Clebson José Bezerril;

Eliziana Alves da Silva;

Elmo Pereira da Silva Júnior;

Euclides Paulino de Macedo Neto;

Fabiola Mercedes da Silveira;

Faulkner Max Barbosa Mafra;

Geraldo Alves de Souza;

Guilherme de Negreiros Diógenes Reinaldo

Gutson Johnson Giovany Reinaldo Bezerra;

Handerson Raniery Pereira;

João Eduardo de Oliveira Soares;

Ramon Andrade Bacelar Felipe Sousa;

Renato Bezerra de Medeiros.

“Com as investigações, o MP afirma que há provas e ainda fortes indícios de autoria dos crimes de quadrilha/associação criminosa, peculato, lavagem de dinheiro, falsificação de documento público, uso de documento falso, extravio, sonegação ou inutilização de livro ou documento.”, destaca reportagem do G1.

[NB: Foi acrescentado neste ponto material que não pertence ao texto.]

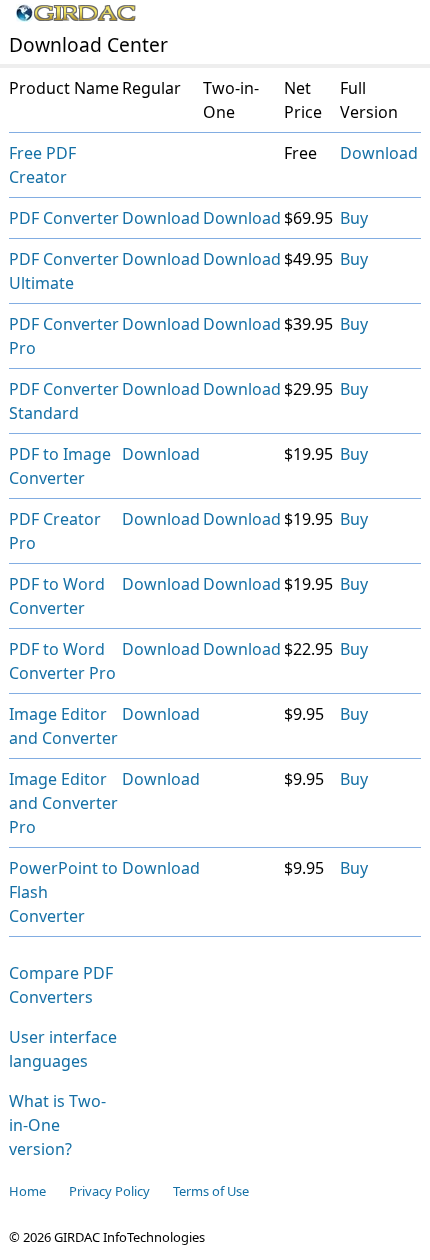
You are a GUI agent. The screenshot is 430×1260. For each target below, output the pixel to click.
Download (379, 153)
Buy (354, 218)
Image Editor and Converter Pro (63, 803)
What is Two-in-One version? (57, 1125)
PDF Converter (64, 218)
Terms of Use (211, 1191)
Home (27, 1191)
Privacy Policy (109, 1191)
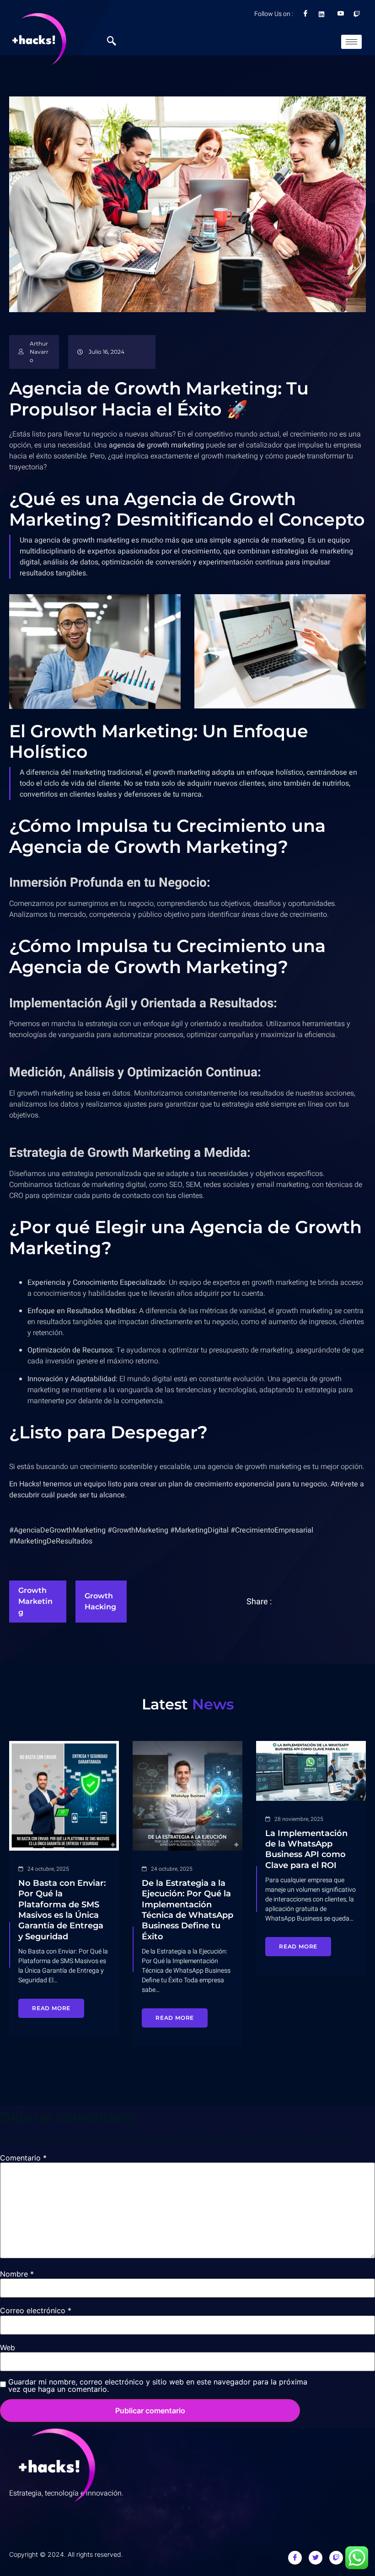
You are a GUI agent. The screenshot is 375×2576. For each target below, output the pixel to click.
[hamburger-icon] (351, 42)
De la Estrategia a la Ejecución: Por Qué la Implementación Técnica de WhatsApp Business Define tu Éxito (187, 1910)
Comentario (23, 2157)
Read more (51, 2008)
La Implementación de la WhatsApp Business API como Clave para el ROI (306, 1849)
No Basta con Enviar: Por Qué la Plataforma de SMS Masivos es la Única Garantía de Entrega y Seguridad (62, 1910)
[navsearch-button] (116, 41)
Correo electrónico (35, 2310)
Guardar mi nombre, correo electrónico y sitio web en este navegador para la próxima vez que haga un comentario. (157, 2385)
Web (7, 2347)
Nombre (17, 2274)
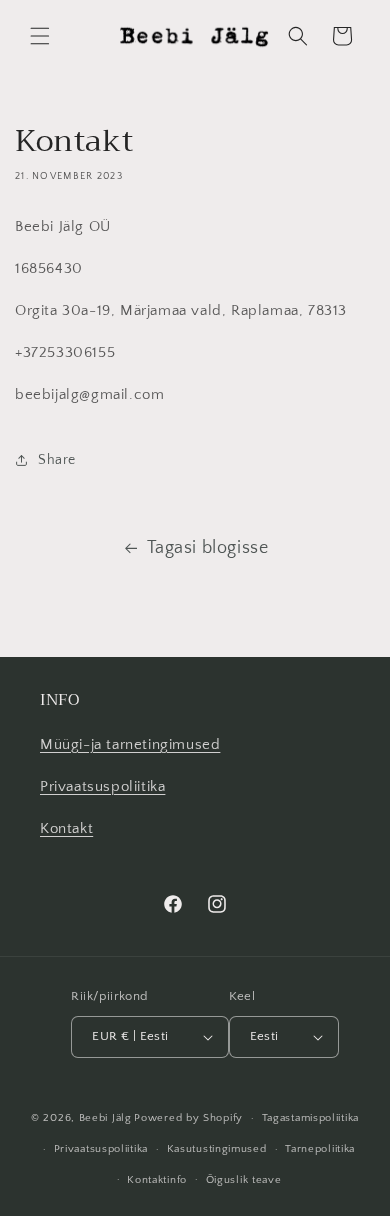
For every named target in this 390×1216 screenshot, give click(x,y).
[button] (40, 36)
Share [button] (57, 460)
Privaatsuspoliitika (102, 786)
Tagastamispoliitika (310, 1118)
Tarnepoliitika (320, 1149)
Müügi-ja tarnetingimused (130, 744)
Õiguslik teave (244, 1180)
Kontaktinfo (157, 1180)
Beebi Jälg (105, 1118)
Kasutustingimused (217, 1149)
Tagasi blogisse (208, 548)
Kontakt (66, 828)
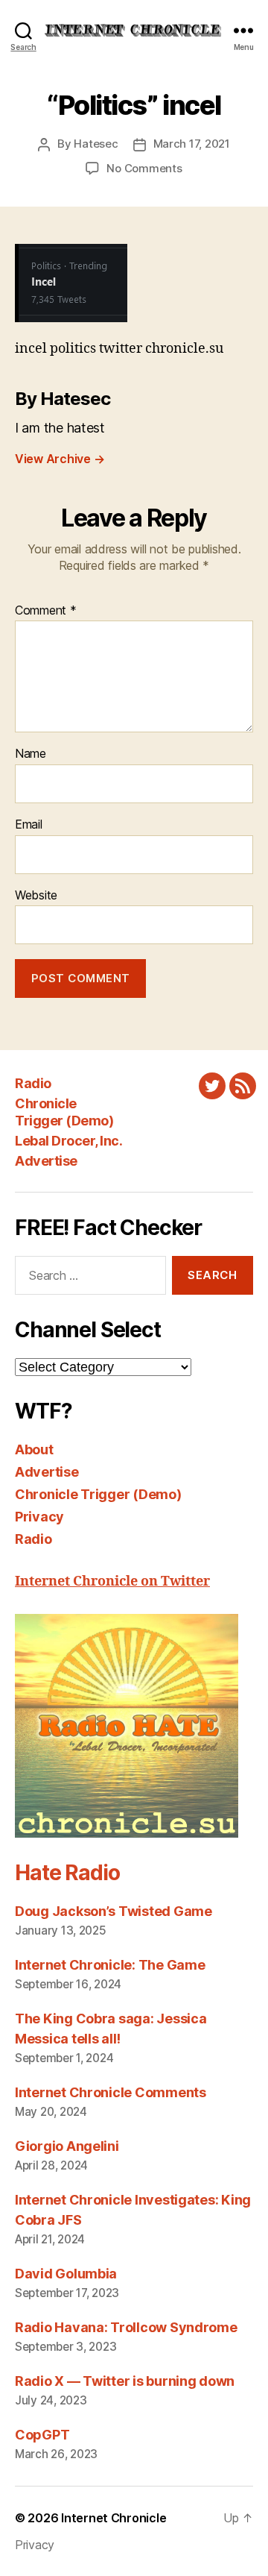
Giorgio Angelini (67, 2146)
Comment (46, 611)
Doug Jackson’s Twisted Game (113, 1911)
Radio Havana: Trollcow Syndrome (126, 2327)
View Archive (59, 458)
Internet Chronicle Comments (110, 2092)
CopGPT (42, 2435)
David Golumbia (66, 2273)
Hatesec (96, 143)
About (34, 1449)
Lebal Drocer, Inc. (68, 1141)
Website (36, 895)
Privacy (39, 1516)
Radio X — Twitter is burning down (124, 2381)
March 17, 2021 (191, 143)
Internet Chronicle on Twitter (112, 1581)
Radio (33, 1083)
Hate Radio (67, 1872)
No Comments (144, 168)
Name (30, 754)
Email (28, 825)
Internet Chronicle (113, 2517)
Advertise (46, 1161)
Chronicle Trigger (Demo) (64, 1112)
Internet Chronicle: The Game (110, 1965)
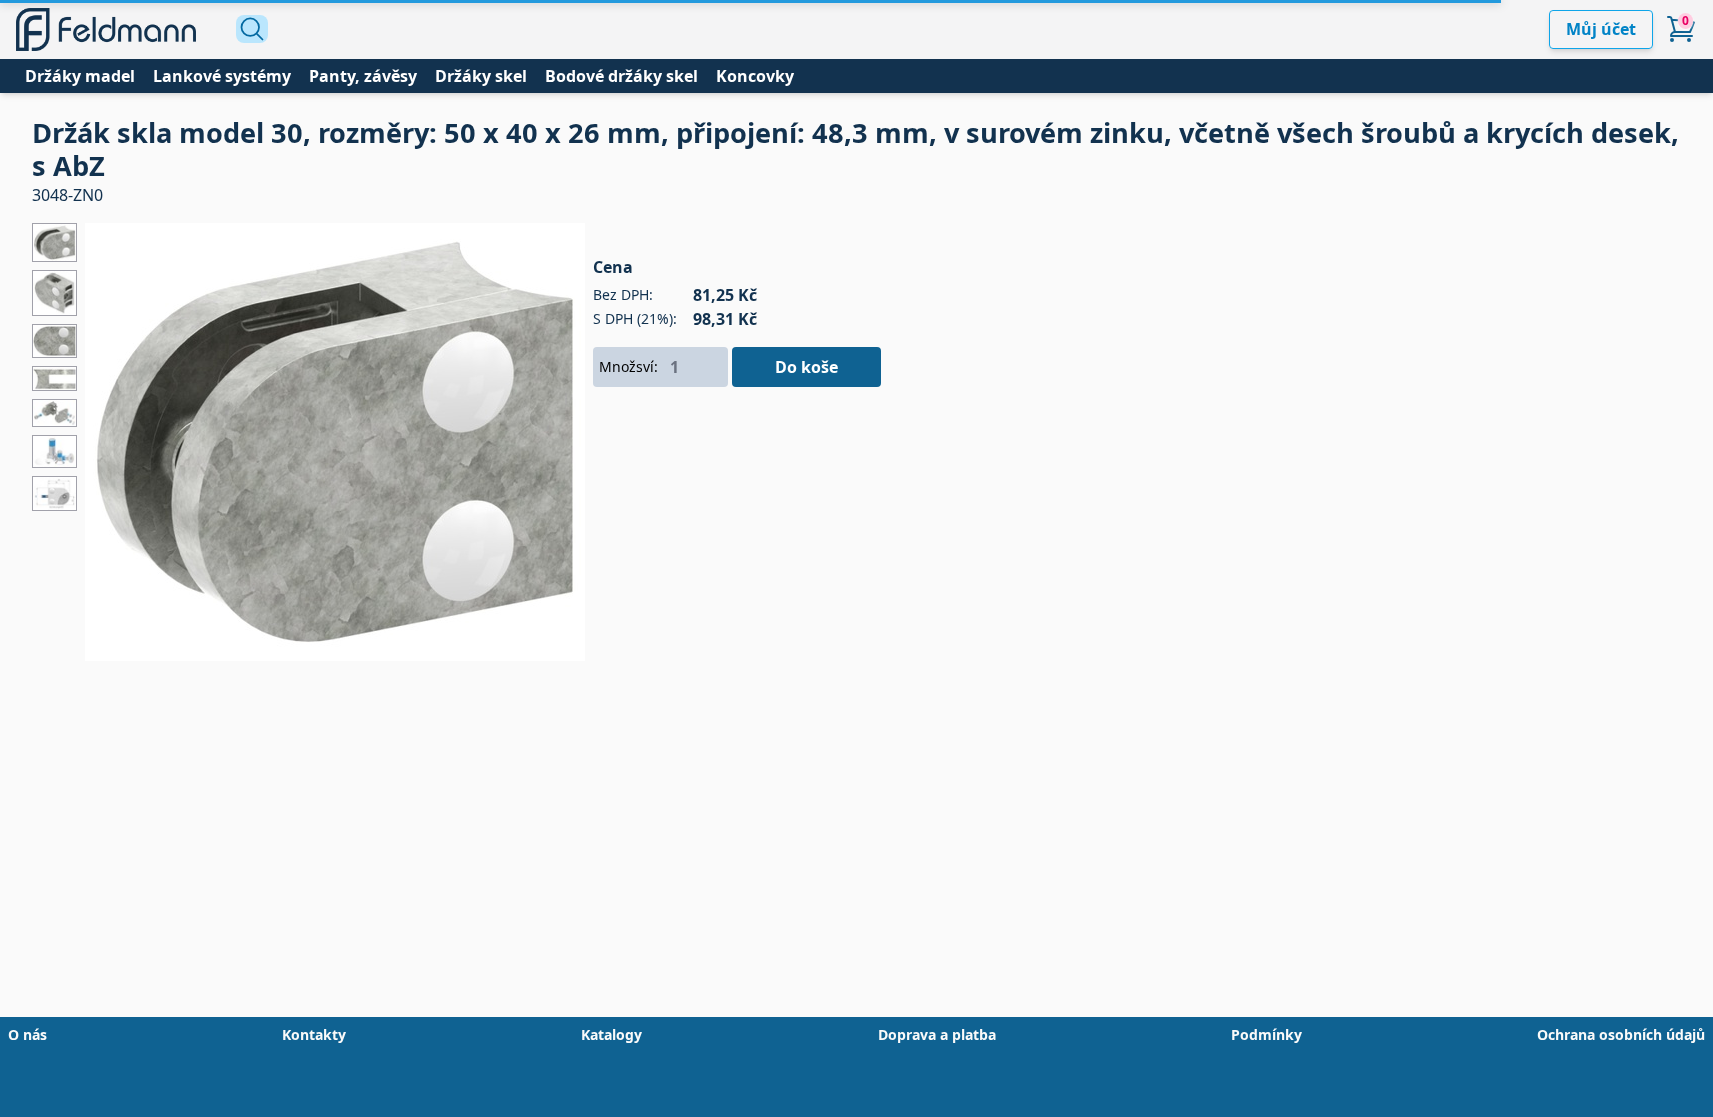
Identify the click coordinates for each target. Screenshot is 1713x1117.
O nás (27, 1034)
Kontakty (314, 1034)
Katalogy (611, 1034)
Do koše (806, 367)
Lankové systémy (222, 76)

O promotor de Justiça que está à frente das investigações que deixou o rombo no IDEMA é Paulo Batista Lopes Neto, da Comarca de Natal. Ele disse que o dinheiro desviado do IDEMA foi usado para comprar apartamentos de luxo, construir academia de alto padrão e reformar loja equipadora de veículos.

Para desviar os recursos, o então diretor do IDEMA, Gutson Johnson Giovany Reinaldo Bezerra, mandava ofícios ao Banco do Brasil autorizando pagamento milionários a empresas que não tinha qualquer vínculo contratual com o órgão. O esquema de corrupção foi descoberto em oito meses de investigações.